Review by ingo_schwarze

Russkiy vopros

4/10

Early, almost prophetic prediction of the Second Red Scare (Hoover-McCarthy era)

While the plot is rather simplistic and the dramaturgy feels executed in a broad-brush manner, there are quite a few good comedic effects (even though the laughing stuck in my throat as the subject is hardly a laughing matter, neither on the U. S./Truman nor on the SSSR/Stalin side) and there is lots of good camera work - though not the same league we are used to from top Soviet directors like Sergei Eisenstein or Andrei Tarkovsky.

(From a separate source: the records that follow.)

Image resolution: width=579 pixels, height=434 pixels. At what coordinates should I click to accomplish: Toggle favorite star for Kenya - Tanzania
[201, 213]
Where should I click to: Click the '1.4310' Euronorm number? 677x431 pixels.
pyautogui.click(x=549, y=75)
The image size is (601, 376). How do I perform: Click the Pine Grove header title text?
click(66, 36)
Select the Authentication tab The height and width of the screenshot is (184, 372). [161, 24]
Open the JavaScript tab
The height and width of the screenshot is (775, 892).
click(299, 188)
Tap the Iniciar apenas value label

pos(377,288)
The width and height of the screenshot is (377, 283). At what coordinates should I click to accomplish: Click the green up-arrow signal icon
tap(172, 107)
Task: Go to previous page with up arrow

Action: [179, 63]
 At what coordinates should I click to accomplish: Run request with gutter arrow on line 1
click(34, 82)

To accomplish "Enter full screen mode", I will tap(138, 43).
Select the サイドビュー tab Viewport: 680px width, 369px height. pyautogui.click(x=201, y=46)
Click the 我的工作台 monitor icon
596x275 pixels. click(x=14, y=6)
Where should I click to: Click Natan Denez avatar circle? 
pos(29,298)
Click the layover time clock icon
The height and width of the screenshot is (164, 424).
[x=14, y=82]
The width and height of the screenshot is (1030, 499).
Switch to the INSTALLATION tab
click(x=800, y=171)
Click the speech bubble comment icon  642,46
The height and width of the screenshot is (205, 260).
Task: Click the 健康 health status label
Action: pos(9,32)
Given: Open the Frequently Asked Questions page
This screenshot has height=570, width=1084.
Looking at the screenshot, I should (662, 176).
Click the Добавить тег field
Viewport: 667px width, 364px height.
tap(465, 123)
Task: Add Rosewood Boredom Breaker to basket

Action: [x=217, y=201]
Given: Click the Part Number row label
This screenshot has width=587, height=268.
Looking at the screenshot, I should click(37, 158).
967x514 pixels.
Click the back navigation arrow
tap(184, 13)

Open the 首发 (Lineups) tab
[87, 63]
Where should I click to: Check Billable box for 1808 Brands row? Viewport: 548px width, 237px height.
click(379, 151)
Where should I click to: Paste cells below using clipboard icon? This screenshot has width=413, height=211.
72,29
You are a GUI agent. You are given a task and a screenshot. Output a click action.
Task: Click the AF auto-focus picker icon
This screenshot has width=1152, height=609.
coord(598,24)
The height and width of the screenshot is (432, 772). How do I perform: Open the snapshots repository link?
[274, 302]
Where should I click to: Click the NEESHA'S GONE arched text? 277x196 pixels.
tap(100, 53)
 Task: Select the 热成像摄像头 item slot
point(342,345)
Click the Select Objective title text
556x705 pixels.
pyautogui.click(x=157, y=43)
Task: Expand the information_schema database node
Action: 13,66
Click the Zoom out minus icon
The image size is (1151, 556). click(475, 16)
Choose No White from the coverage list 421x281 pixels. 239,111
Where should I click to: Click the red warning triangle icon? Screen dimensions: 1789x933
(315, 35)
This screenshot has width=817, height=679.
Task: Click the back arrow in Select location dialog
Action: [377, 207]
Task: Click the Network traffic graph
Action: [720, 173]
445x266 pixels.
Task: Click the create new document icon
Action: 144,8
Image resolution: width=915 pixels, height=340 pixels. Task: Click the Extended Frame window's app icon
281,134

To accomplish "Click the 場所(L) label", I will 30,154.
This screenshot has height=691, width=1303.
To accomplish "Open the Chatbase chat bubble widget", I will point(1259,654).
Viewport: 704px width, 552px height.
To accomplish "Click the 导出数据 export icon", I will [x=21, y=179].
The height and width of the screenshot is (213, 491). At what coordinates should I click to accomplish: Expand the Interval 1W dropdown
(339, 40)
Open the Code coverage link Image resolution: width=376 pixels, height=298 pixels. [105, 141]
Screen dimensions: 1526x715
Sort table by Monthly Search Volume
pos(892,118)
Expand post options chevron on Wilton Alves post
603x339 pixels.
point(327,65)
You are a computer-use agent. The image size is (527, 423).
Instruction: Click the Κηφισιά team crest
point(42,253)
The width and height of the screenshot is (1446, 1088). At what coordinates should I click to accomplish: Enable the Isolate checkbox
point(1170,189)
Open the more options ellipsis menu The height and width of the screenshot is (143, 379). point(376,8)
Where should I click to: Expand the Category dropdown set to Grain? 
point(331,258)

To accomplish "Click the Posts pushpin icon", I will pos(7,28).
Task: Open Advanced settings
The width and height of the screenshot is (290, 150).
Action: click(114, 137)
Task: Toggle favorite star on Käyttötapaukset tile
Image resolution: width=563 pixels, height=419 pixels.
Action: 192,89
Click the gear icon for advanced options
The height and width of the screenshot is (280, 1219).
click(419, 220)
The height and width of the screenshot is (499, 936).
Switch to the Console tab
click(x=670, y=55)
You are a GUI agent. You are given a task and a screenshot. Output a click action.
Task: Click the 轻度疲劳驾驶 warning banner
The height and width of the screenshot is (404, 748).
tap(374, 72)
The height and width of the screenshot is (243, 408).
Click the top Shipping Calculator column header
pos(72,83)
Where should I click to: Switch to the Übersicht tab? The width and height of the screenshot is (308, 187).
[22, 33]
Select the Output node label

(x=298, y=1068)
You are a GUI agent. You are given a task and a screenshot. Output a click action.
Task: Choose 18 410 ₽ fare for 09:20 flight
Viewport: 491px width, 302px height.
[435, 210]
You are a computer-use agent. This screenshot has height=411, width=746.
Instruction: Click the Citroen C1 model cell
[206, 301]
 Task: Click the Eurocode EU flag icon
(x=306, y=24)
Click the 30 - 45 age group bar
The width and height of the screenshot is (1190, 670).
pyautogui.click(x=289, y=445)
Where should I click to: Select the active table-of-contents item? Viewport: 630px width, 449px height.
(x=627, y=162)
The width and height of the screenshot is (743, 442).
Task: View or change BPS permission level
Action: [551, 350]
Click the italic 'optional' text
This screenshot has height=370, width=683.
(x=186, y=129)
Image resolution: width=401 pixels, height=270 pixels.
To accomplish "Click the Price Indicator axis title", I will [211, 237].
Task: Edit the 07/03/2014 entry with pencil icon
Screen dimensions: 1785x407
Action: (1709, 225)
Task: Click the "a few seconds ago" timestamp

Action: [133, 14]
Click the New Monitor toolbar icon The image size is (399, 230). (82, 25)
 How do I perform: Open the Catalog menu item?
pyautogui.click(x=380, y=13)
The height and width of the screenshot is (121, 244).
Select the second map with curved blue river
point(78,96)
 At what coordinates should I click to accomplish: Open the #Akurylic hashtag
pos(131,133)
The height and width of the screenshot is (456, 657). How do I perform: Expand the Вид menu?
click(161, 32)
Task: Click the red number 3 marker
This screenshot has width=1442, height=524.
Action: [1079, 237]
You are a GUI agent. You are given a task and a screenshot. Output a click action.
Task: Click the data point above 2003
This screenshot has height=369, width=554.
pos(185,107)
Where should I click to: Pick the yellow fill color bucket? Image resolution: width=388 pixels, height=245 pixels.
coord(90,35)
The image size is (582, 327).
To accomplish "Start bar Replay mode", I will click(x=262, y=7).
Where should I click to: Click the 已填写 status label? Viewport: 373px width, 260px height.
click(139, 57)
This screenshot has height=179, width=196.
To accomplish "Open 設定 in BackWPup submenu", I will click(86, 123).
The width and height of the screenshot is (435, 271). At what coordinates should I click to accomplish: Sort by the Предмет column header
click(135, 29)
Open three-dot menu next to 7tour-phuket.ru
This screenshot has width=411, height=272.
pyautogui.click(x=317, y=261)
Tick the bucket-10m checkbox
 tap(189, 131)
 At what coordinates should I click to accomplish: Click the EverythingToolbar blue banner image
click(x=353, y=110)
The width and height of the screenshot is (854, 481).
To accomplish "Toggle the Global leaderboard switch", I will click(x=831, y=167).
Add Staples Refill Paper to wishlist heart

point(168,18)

What surprised me most is that this film was already turned in 1947, well before the Second Red Scare got fully under way in 1949-51, and even before the notorious HUAC Hollywood inquiry that started in October 1947. Then again, with the experience of the First Red Scare (1918-20) in mind and hearing President Truman's March 1947 "loyalty review" executive order (not to mention Stalin's purges in the 1930ies), it probably wasn't that hard to anticipate what might be coming. Still, getting the film out within months of this stuff becoming official U. S. government policy, and about two years before the hysteria in the U. S. got out widely of hand, feels eerily timely to me, almost visionary even from today's retrospect perspective.

All the same, only 4/10 because while remarkable in some historical respects, it is not nuanced enough to be really captivating or thought-inspiring, (thankfully) not funny enough to be suitable as casual entertainment, and while decent cinematographic work, not a significant aesthetic innovation either.